Input for this task Block Start

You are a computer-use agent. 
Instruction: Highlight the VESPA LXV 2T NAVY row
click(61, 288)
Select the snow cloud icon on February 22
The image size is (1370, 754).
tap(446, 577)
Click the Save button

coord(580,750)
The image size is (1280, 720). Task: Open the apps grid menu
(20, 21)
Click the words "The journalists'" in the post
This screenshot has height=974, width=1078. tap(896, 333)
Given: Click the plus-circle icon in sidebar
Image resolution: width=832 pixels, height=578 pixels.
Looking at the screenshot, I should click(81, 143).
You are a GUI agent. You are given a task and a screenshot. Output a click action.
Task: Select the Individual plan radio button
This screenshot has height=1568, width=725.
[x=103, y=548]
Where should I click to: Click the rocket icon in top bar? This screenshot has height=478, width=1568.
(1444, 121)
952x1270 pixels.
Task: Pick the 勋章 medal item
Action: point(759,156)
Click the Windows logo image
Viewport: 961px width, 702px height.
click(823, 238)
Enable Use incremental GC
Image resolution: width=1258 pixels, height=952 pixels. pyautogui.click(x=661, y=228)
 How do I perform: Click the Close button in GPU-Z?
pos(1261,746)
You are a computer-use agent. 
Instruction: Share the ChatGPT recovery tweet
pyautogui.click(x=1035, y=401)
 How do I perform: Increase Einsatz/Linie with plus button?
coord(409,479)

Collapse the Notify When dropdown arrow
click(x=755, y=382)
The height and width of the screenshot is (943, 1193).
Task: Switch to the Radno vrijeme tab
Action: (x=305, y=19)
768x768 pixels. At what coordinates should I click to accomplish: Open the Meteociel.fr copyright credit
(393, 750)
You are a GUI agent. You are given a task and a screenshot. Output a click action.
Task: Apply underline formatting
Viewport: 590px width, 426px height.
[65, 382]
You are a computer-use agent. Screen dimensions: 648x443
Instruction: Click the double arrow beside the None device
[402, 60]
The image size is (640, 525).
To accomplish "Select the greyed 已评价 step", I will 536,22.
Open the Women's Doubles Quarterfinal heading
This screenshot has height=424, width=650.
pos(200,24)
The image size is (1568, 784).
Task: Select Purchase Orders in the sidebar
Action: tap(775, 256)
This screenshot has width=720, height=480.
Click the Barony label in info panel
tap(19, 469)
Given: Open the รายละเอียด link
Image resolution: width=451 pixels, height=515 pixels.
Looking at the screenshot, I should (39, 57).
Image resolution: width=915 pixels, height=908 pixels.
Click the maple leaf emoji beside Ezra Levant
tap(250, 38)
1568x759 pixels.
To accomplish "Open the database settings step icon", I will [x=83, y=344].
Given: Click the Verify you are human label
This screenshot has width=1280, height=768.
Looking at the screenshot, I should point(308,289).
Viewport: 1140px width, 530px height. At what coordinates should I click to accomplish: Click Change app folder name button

Input for this task Block End

* Assignment:
Please return every line from the material above where the string "will" occurs.

* Completed exercise:
To accomplish "Select the greyed 已评价 step", I will 536,22.
To accomplish "Open the database settings step icon", I will [x=83, y=344].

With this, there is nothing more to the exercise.